Other ways of coping with COVID has been to have patients in more remote areas use local less crowded resources such as local laboratories and radiology, for instance, to minimize need to make it in to a larger medical center. This approach will decongest traffic to the medical center but allow patients to have enhanced convenience.

I think another important aspect of COVID and tele-medicine that will impact care moving forward is delivering advice to other providers. So here again, the academic medical center, which may be the hub of knowledge about specific conditions can be used as a resource to train other specialists or primary care physicians who are seeing those patients on the front lines help them learn the tenets of care of conditions like hepatitis C, hepatitis B or nonalcoholic fatty liver disease. So in this regard, we can multiply the effectiveness of the workforce that does exist. This could be particularly effective in more rural areas where those patients may not be able to make it to the academic center and for whom they may be seeking care much more locally.

Of course, I do not mean to suggest that we will completely replace the need for face to face visits for our most sick patients, many of whom have advanced liver disease. They will need and continue to require, at a minimum, periodic face to face visits and in many cases continued direct care.

 

Hepatology Digest:  A large US multi-center cohort study showed that patients with chronic liver disease and COVID-19 experienced high morbidity and mortality, so whether patients with chronic liver disease, especially patients with cirrhosis are more susceptible to COVID-19?

Prof. Raymond Chung: This is another really important question. Are patients with advanced liver disease more susceptible to COVID-19 disease and to its mortality? There are number of studies that have looked at this. And certainly, again, several presentations at this meeting did address that. The one presentation I think that you're referring to was very provocative in that there were three major risk factors among patients who had cirrhosis that appeared to put those patients at higher risk for mortality when contracting COVID-19.
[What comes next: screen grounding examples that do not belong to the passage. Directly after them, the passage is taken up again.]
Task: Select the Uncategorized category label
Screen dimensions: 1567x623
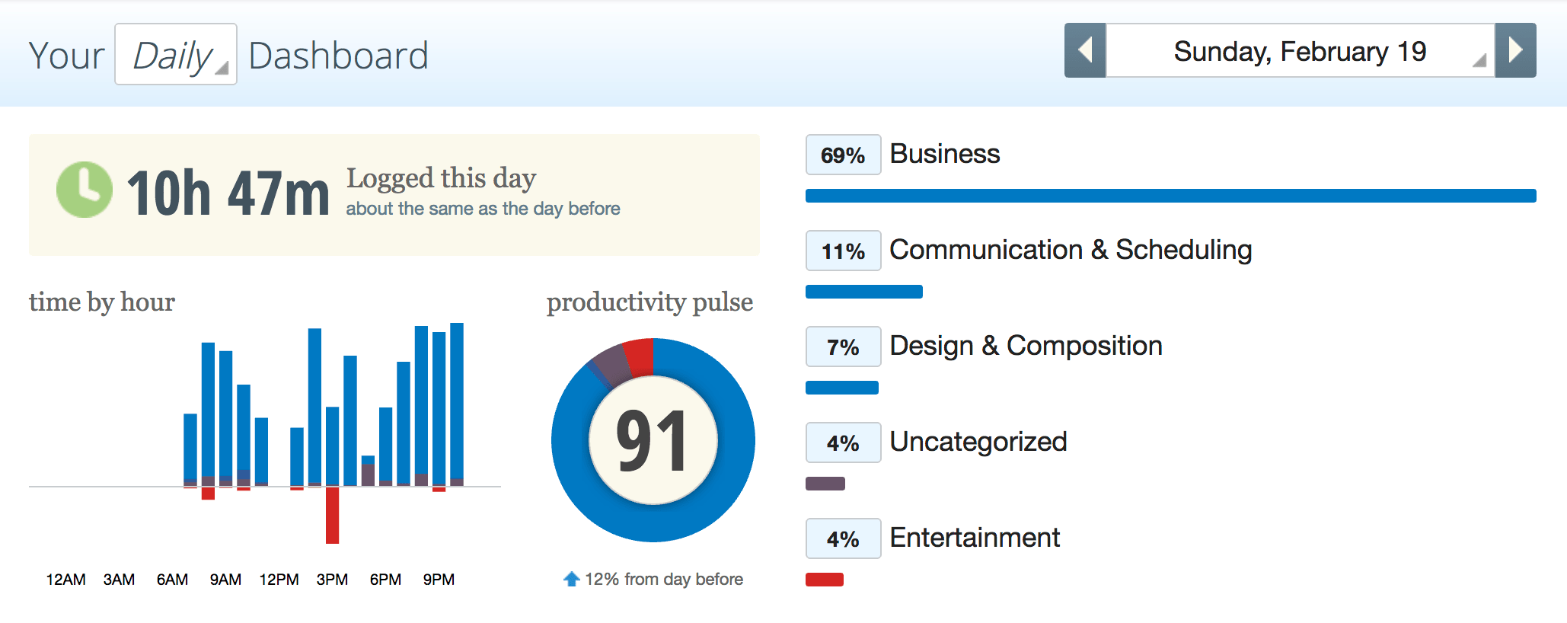Action: tap(978, 442)
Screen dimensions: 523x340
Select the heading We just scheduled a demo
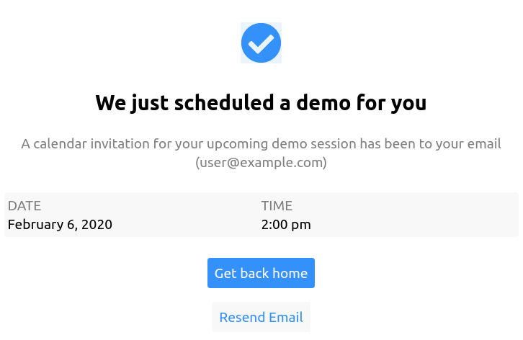[x=261, y=103]
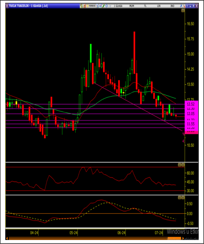Open the wrench settings icon

pos(184,6)
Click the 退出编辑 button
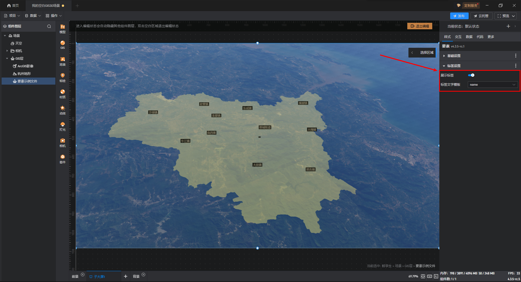Screen dimensions: 521x282 pos(420,26)
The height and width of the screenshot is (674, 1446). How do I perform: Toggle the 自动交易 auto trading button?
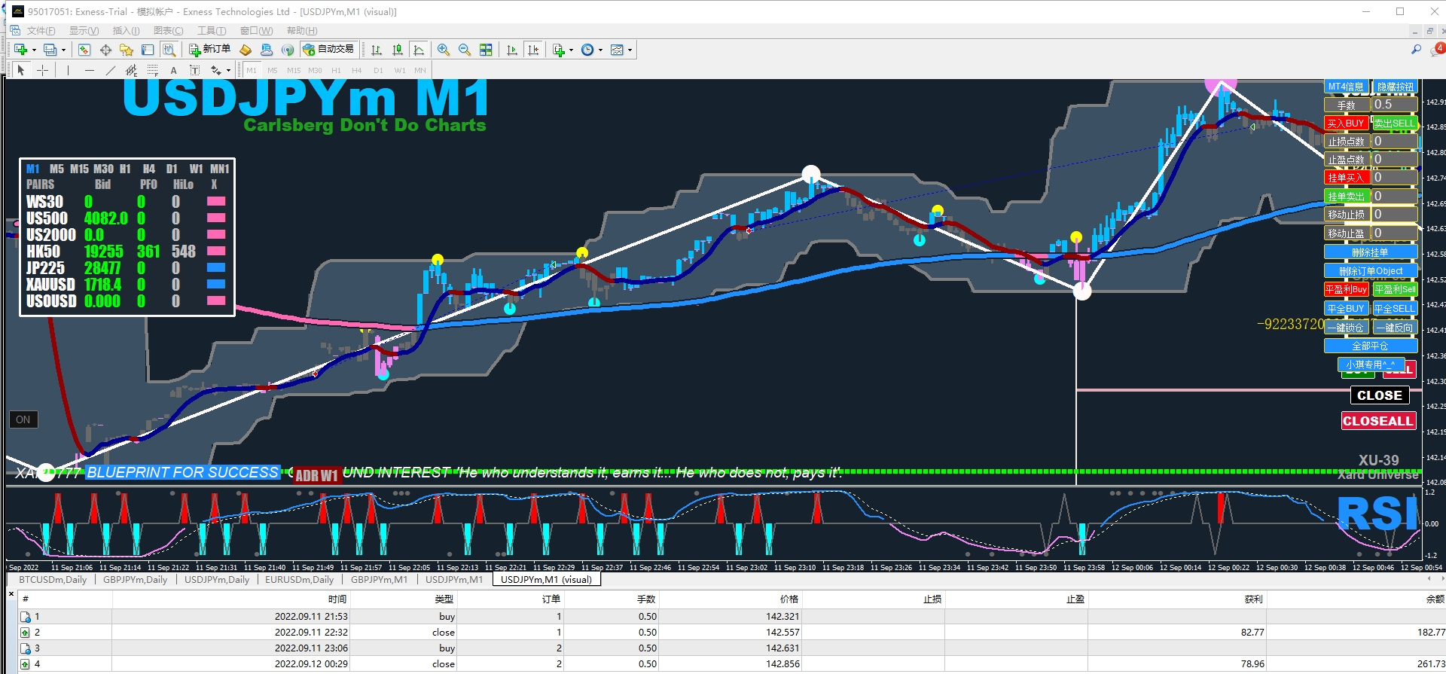(x=328, y=50)
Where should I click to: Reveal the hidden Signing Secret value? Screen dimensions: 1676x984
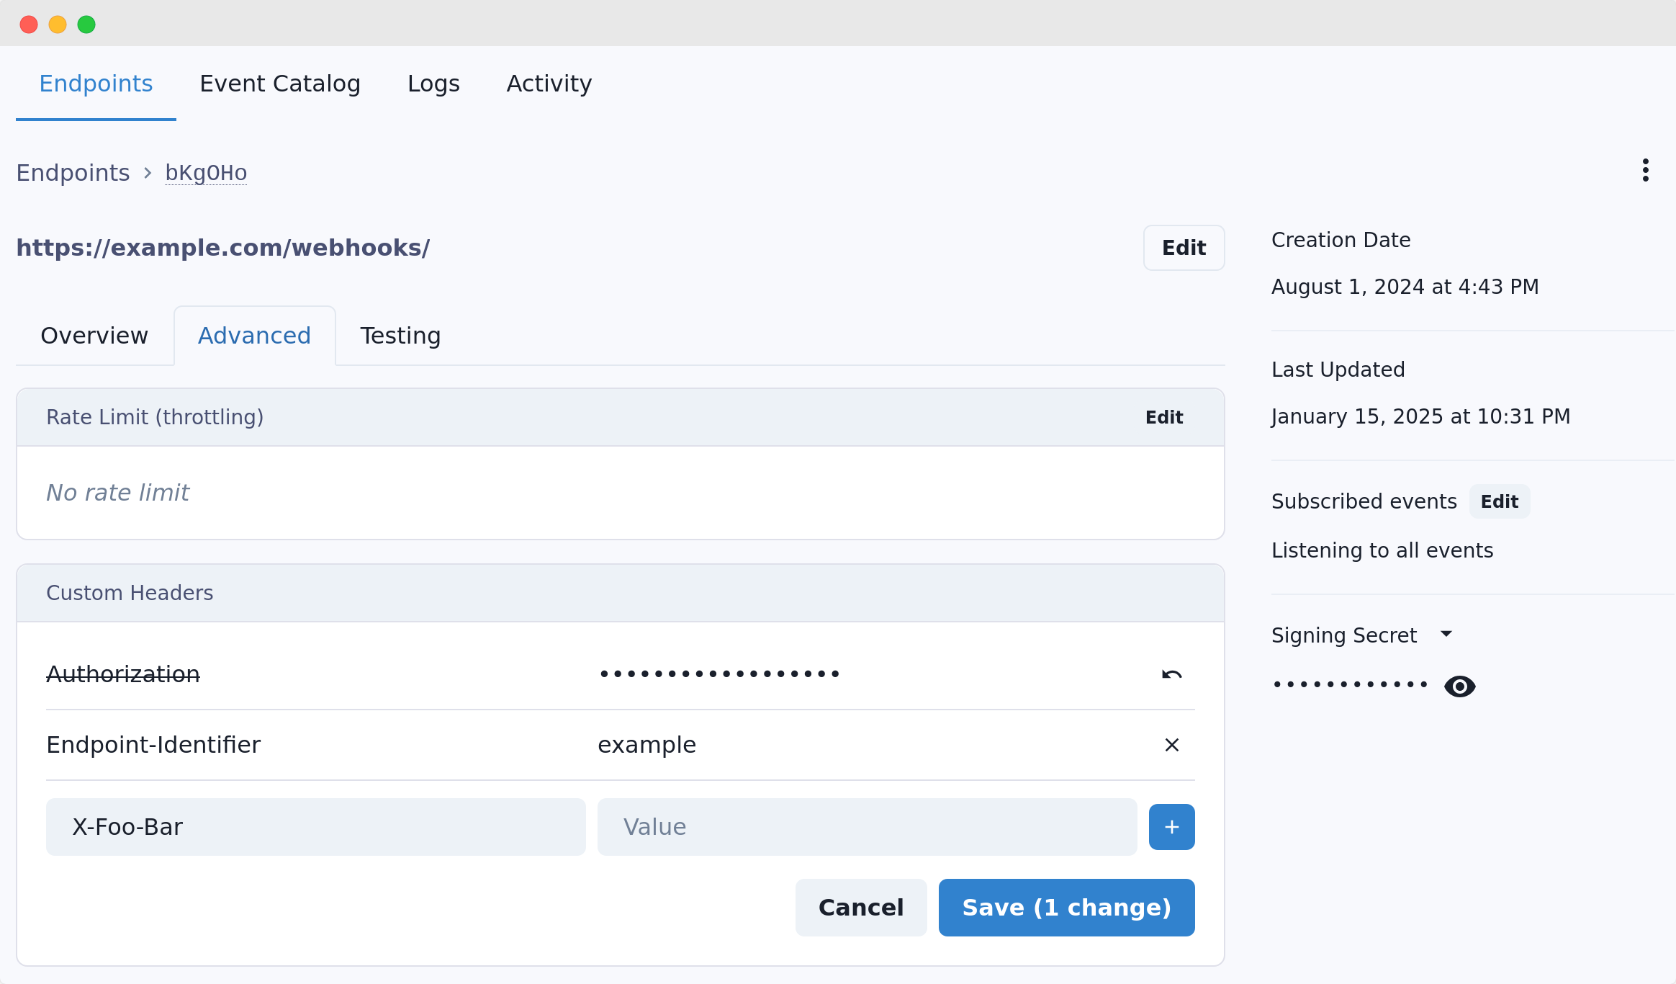[x=1459, y=686]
The first was the presence of decompensated liver diseases, in other words, cirrhosis that is no longer stable with regard to the preservation of hepatic function or has been complicated by the development of significant portal hypertension, such as bleeding esophageal varices, ascites, or encephalopathy.

A second independent risk was for patients having hepatocellular carcinoma (HCC) or liver cancer. And it appeared that this risk was independent of the first risk of having decompensated cirrhosis, so that even if you had HCC but not have decompensated liver disease, there still appeared to be an increased risk. Whether this was related to the cancer itself or to its treatment remains to be seen and deserves further analysis.
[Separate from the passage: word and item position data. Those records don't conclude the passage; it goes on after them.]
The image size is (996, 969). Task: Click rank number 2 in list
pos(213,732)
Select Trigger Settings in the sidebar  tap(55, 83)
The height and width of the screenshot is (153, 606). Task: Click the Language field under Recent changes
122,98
A third independent risk factor appears to be the existence of alcoholic liver cirrhosis. In particular, among all the causes of cirrhosis, alcoholic cirrhosis appears to be at increased risk for worse outcomes with contraction of COVID-19. The specific basis or explanation for why this condition actually confers a higher mortality was not clear from the analysis of these data. But I think it was reasonable to speculate, as the authors did, that alcoholic liver disease is accompanied by enhanced inflammatory profiles that are stirred up further by the contraction of COVID-19. Again, further work will be necessary to try to tease out this connection.

So, these are, all in all, highly provocative findings that merit confirmation and follow up in other groups of patients.  Until then, I think that for those patients who have advanced liver disease in the form of decompensated cirrhosis, we will need to take great care to minimize their exposure to COVID-19 wherever possible.